Futuros de Presente
Um conto meio "Stephen King" (não intencional) experimentando uma narrativa curta com diversos personagens
Já era um pouco tarde quando eu realmente percebi que César podia prever o futuro. Ele não usava bola de cristal, cartas, nem astrologia. À primeira vista, ele só era um cara estranho.
Fomos amigos de infância e ele era um jovem quieto, de poucas palavras, mas sempre muito assertivo quando as proferia. Nossas mães eram amigas, então naturalmente fui responsável, um pouco a contragosto, por inseri-lo na minha turma de amigos mais próximos da escola, apesar da sua estranheza. Com o passar dos anos, todos fomos nos acostumando com o seu jeito diferente. Passou a ser aceito, com seus raros papos sobre energias, linha da vida, destino e livre arbítrio. Mas era um bom amigo para todos nós.
Éramos um pequeno grupo muito unido de pessoas totalmente diferentes, que por algum motivo se aproximou e criou uma longa relação de amizade. A gente gostava de se chamar “Clube dos Seis” em referência a um filme antigo. Éramos um clichê ambulante: Juliana era a mais vaidosa e também a mais inteligente. Marcelo, acima do peso, sempre mau humorado, mas com um coração gigante. Já eu era o cara que gostava de esportes e, confesso, um pouco arrogante. Jonas, nosso amigo mais pacífico, que desde muito cedo já sabia que sentia atração pelo mesmo sexo e isso nunca foi um problema - nem para ele, nem para nós. Marta, a garota mais descolada e rebelde da escola, que não estava nem aí para o que os outros pensavam, mas que tinha um carinho quase maternal por, enfim, César, o estranho.

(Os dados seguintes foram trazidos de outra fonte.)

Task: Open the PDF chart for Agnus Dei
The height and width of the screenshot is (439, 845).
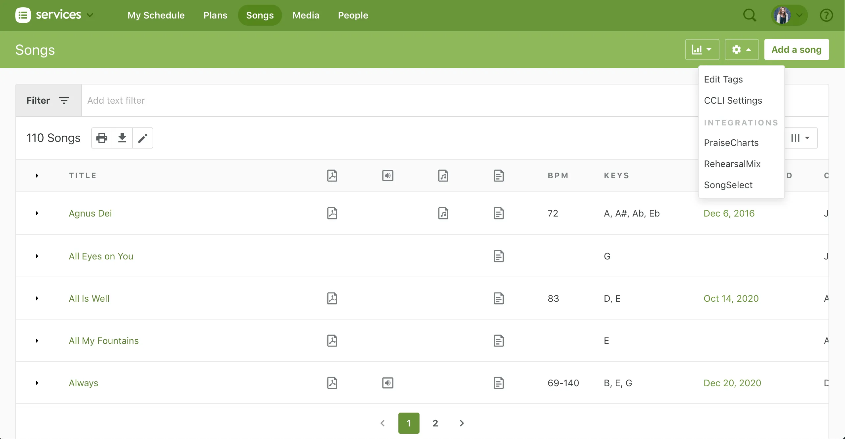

Algo muito bizarro a respeito de César, e que se tornou uma piada entre o grupo, era o fato de que ele sempre presenteava os amigos com coisas inúteis. Às vezes os presentes vinham sem motivo algum e nunca combinavam em nada com os presenteados. Nos anos de escola, ganhei tantas coisas dele que nunca dei muita bola. Normalmente jogava fora, vendia ou doava para alguém. Os outros, exceto Marta, geralmente também faziam a mesma coisa.
Foram bons anos aqueles. Mas, como sempre acontece, nossa turma acabou se separando após o ensino médio. Na faculdade mantivemos contato daquele jeito mais distante, por um grupo de aplicativo de conversa, onde eventualmente alguém perguntava "Como estão todos? Mandem notícias!". Após formados, um foi morar na capital, outro no estrangeiro e poucos ficaram no interior. Por muitos anos, falávamos em fazer um encontro para matar a saudade, o que obviamente acabava nunca acontecendo.
César acompanhava as conversas mas quase não se pronunciava. Sabíamos bem pouco sobre ele. Naquele fatídico ano, enviou presentes a todos. Durante vários meses, o pouco que se falava no chat eram nossas mensagens de agradecimento pelos recebidos. Presenteou um binóculo a Juliana, que virou advogada e a bem-sucedida da turma. Presenteou Marcelo, o programador mais sedentário, com um kit de cordas, mosquetões e cintos. A mim, mandou uma panela de pressão elétrica, sendo que nunca fui muito habilidoso na cozinha. Jonas recebeu um kit de defesa pessoal, com spray de pimenta e um par de algemas - o que gerou piadas sobre o que ele andava fazendo entre quatro paredes.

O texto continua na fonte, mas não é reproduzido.